Check Point charts its firewall direction
2/23/98By Ellen Messmer
Redwood City, Calif.
Check Point Software Technologies, Ltd. today will lay out plans to buttress its flag-ship firewall with support for X.509 certificates, hardware-based encryption and other technologies.
Under a cross-licensing agreement with Entrust Technologies, Inc., Check Point will ensure that its FireWall-1 can authenticate end users for remote access based on their Entrust X.509 certificates. Once Check Point completes its work with Entrust to develop a set of APIs for this type of validation check, Check Point will publish the APIs so other certificate authority product vendors, such as VeriSign, Inc., can use them.
Check Point also is improving the speed with which FireWall-1 can encrypt and decrypt confidential IP traffic.
The company will do this by adding support for hardware-based encryption technology, which is faster than FireWall-1's existing software-based encryption technology.
Check Point will offer PCI-based 10M bit/sec or 100M bit/sec accelerator boards co-developed with Canadian manufacturer Chrysalis-ITS. The boards, for workstations running Solaris or Windows NT, speed up all encryption processing associated with the IETF's IP Security standard.

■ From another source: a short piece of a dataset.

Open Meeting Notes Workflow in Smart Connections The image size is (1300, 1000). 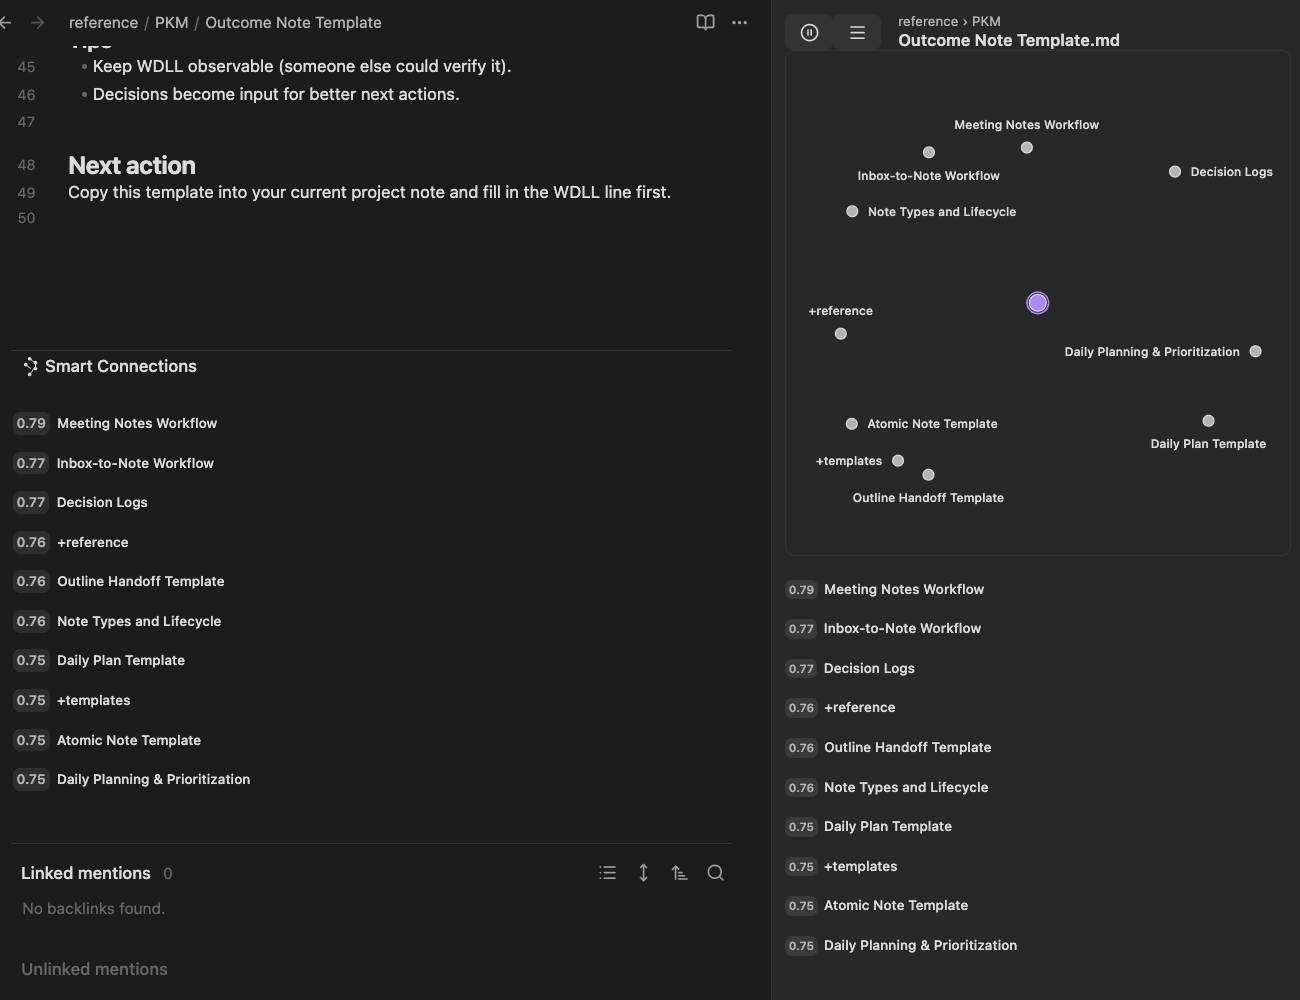137,423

Also on Check Point's agenda this year is the integration of the company's FloodGate-1 traffic prioritization technology in to FireWall-1. FloodGate-1 currently sits behind FireWall-1 and handles congestion control for traffic entering or exiting the firewall.
"Customers are telling us they don't want to have stand-alone devices for security anymore," said Jacqueline Ross, Check Point's vice president of marketing.